1. A machine learning method of converting 2D video to 3D video, comprising: obtaining a training set comprising a plurality of conversions, each conversion comprising a 2D scene comprising one or more 2D frames; a corresponding 3D conversion dataset that describes conversion of said 2D scene to 3D, comprising inputs and outputs for 2D to 3D conversion steps, said 2D to 3D conversion steps comprising obtaining said one or more 2D frames; locating and identifying an object in one or more object frames within said one or more 2D frames, each object frame containing an image of at least a portion of said object; generating an object mask for said object in said one or more object frames, said object mask identifying one or more masked pixels representing said object in said one or more object frames; generating an object depth model that assigns a pixel depth to one or more of said one or more masked pixels; generating a stereoscopic image pair for each of said one or more object frames based on said object depth model, said stereoscopic image pair comprising a left image and a right image; and, generating one or more gap filling pixel values for one or more missing pixels in said left image or in said right image; training a machine learning system on said training set; obtaining a 2D video; applying said machine learning system to said 2D video to automatically perform one or more of said 2D to 3D conversion steps on said 2D video; and, accepting input from an operator to modify or complete one or more of said 2D to 3D conversion steps on said 2D video.

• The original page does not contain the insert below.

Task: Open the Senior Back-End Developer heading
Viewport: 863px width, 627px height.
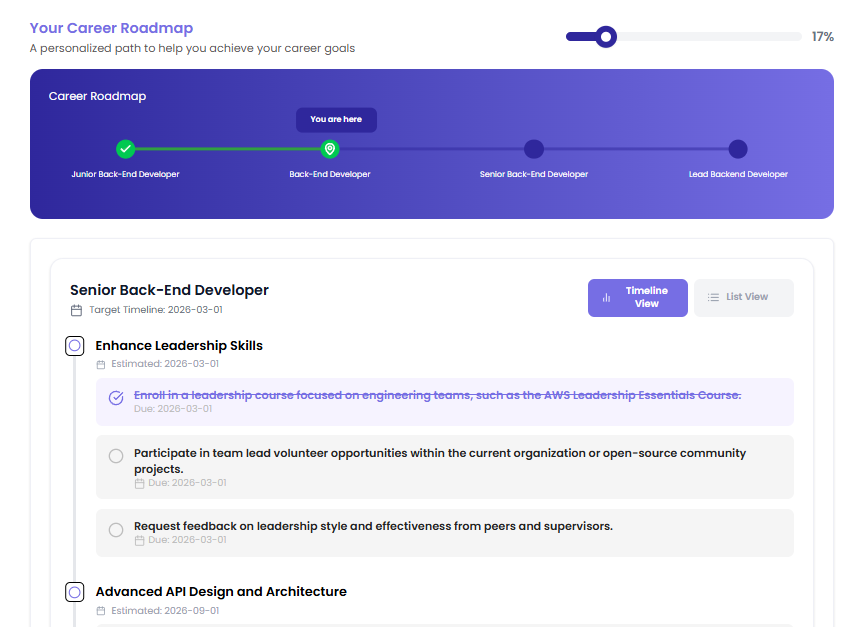Action: pos(169,290)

A machine learning method converts 2D video to 3D video. First, the method trains a machine learning system using a training set. This training set contains 2D video scenes paired with corresponding 3D conversion data. The conversion data includes input and output data for steps like object identification and localization within frames, object mask generation (identifying object pixels), object depth modeling (assigning depth to pixels), stereoscopic image pair generation (creating left/right images), and gap filling (generating pixel values for missing pixels). Once trained, the system processes a new 2D video by automatically performing one or more of these 2D to 3D conversion steps. A human operator can then modify or complete any of these steps.
2. The method of claim 1 wherein said machine learning system performs said generating an object mask for said object in said one or more object frames; and, said corresponding 3D conversion dataset comprises a masking input comprising an identity of said object; and, a location of one or more feature points of said object in said one or more object frames; and, a masking output comprising a path comprising one or more segments, each segment comprising a curve defined by one or more control points, wherein said path is a boundary of said object mask.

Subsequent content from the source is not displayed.